Input records START

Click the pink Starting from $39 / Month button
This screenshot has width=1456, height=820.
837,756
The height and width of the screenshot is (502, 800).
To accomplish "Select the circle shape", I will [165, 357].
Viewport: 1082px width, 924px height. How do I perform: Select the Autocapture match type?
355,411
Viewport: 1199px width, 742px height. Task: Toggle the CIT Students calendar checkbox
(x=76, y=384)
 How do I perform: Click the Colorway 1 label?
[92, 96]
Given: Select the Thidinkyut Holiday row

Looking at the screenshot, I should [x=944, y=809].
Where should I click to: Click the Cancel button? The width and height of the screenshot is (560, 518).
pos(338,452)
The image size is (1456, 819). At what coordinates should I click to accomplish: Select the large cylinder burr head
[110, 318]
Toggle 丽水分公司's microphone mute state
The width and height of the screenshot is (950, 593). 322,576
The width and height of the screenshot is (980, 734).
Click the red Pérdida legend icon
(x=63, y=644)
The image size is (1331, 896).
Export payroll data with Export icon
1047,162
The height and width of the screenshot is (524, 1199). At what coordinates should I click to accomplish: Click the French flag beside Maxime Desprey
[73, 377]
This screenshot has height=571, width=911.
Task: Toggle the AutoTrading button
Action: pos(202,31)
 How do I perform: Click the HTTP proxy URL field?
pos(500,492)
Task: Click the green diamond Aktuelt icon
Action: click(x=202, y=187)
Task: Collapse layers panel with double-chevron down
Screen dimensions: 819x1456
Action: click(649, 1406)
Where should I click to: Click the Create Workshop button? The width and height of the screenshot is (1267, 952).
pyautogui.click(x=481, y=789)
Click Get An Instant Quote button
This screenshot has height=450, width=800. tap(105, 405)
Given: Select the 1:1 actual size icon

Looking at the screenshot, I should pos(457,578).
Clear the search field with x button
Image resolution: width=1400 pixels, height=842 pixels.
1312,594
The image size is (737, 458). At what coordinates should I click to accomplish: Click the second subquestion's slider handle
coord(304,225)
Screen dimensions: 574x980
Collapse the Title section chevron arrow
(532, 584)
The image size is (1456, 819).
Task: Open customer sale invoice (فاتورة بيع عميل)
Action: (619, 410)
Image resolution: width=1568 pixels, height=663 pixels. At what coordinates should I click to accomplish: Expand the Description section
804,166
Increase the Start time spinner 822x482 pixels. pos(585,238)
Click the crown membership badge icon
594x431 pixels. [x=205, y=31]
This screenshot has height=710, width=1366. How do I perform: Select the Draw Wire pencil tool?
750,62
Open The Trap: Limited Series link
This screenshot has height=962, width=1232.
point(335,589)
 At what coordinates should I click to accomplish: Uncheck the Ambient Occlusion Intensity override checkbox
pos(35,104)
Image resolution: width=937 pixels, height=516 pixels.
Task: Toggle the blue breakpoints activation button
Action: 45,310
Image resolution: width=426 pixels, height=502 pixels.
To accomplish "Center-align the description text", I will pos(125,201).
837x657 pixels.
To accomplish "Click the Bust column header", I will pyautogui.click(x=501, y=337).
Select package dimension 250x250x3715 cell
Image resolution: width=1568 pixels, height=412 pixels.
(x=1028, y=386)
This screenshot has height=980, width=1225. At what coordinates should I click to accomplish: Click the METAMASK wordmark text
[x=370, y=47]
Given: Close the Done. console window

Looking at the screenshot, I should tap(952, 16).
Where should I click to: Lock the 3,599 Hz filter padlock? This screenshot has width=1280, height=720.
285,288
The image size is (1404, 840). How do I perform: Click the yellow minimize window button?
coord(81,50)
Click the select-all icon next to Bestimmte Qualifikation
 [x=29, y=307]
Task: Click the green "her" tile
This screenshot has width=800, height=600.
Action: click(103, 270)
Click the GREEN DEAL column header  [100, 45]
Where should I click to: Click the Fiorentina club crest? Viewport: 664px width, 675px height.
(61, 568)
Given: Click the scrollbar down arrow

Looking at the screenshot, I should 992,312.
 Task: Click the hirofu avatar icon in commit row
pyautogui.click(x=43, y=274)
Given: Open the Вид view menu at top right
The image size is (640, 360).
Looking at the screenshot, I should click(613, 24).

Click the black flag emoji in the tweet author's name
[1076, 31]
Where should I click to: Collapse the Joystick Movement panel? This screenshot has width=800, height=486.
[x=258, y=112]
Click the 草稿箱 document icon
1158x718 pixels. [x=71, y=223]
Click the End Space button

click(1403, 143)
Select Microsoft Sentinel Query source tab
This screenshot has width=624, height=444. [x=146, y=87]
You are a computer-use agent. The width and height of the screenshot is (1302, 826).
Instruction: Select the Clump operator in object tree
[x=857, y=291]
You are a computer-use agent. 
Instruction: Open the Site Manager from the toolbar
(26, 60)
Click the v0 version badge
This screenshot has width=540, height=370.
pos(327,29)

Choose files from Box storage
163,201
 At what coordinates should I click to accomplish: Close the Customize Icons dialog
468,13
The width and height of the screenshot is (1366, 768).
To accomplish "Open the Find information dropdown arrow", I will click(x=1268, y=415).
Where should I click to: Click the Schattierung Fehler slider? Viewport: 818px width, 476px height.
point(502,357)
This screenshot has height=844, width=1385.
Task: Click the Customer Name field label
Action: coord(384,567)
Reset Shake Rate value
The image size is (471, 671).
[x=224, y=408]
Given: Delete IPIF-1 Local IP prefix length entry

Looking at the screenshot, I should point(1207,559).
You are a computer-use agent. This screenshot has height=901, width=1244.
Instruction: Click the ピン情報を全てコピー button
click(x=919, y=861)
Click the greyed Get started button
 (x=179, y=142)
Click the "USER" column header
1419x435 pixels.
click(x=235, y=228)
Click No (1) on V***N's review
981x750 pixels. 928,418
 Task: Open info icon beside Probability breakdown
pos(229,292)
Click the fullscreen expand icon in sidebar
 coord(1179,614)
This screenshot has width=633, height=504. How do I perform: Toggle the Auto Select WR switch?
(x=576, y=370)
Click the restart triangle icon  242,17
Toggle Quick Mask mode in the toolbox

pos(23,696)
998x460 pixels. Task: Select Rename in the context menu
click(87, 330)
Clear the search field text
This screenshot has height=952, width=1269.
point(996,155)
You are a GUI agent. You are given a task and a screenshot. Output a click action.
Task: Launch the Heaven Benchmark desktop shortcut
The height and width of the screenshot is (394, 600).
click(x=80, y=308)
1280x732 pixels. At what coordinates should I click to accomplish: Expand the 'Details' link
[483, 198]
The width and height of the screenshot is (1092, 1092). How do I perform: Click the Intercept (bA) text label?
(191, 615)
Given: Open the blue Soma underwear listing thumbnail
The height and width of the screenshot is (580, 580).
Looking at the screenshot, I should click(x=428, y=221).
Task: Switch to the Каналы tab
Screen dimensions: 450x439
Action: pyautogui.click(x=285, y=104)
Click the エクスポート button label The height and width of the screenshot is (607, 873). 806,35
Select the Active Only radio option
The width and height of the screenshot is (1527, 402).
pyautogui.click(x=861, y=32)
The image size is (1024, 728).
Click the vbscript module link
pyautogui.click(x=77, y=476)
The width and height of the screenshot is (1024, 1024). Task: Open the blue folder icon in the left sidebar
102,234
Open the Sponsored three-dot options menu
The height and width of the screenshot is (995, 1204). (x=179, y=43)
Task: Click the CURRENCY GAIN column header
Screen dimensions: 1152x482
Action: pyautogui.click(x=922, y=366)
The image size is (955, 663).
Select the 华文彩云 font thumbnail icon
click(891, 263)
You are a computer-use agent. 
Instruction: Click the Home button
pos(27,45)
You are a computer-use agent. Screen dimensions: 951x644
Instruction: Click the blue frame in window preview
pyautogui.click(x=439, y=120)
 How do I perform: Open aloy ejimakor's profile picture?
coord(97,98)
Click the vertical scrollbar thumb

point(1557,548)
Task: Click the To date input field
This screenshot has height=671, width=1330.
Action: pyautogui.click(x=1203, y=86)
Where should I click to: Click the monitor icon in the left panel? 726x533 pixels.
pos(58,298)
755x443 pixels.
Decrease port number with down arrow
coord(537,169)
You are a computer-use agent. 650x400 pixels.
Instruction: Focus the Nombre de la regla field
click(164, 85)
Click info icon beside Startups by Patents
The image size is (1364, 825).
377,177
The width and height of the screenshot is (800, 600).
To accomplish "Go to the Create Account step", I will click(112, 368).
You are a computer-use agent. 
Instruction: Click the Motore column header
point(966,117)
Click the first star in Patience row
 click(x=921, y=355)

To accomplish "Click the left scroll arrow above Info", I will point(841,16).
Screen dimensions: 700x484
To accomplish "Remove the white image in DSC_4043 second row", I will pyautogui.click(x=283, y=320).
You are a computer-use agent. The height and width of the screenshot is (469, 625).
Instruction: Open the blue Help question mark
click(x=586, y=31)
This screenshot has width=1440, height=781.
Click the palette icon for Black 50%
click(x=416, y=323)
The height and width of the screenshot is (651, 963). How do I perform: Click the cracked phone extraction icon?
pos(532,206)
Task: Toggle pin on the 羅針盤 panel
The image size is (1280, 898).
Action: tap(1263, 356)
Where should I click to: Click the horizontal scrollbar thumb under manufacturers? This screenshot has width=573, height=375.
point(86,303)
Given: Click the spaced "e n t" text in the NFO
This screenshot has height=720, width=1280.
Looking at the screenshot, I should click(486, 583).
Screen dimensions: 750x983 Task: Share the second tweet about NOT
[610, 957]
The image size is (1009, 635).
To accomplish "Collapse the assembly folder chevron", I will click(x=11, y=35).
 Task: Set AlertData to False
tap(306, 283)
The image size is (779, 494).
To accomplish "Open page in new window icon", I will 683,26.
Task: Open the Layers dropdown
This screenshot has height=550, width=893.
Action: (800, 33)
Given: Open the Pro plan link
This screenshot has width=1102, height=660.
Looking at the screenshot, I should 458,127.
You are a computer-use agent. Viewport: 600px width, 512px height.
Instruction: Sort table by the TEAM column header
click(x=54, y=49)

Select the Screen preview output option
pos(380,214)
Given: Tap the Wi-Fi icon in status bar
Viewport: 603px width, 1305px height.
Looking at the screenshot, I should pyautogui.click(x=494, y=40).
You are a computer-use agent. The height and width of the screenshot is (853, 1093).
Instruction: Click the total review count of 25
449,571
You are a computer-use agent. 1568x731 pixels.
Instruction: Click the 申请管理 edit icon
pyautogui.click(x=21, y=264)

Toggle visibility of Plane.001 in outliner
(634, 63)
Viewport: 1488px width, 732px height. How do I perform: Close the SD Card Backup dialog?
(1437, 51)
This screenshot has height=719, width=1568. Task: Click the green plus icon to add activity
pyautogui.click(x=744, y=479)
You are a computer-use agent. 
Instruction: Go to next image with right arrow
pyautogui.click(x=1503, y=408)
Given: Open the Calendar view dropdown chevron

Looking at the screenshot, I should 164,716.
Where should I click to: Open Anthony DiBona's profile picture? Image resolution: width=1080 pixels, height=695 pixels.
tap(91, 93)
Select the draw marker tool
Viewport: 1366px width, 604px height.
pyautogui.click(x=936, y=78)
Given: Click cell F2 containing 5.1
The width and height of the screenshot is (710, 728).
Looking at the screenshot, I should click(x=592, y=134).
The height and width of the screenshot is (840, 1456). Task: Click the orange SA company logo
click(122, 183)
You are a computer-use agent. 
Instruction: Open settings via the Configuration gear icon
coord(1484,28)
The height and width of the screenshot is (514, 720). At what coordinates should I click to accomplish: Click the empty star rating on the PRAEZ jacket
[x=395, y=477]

Input records END

## Problem to solve
Looking at the listing above, which lines hold "cell"? Copy every such line.

## Task result
Select package dimension 250x250x3715 cell
Given: Click cell F2 containing 5.1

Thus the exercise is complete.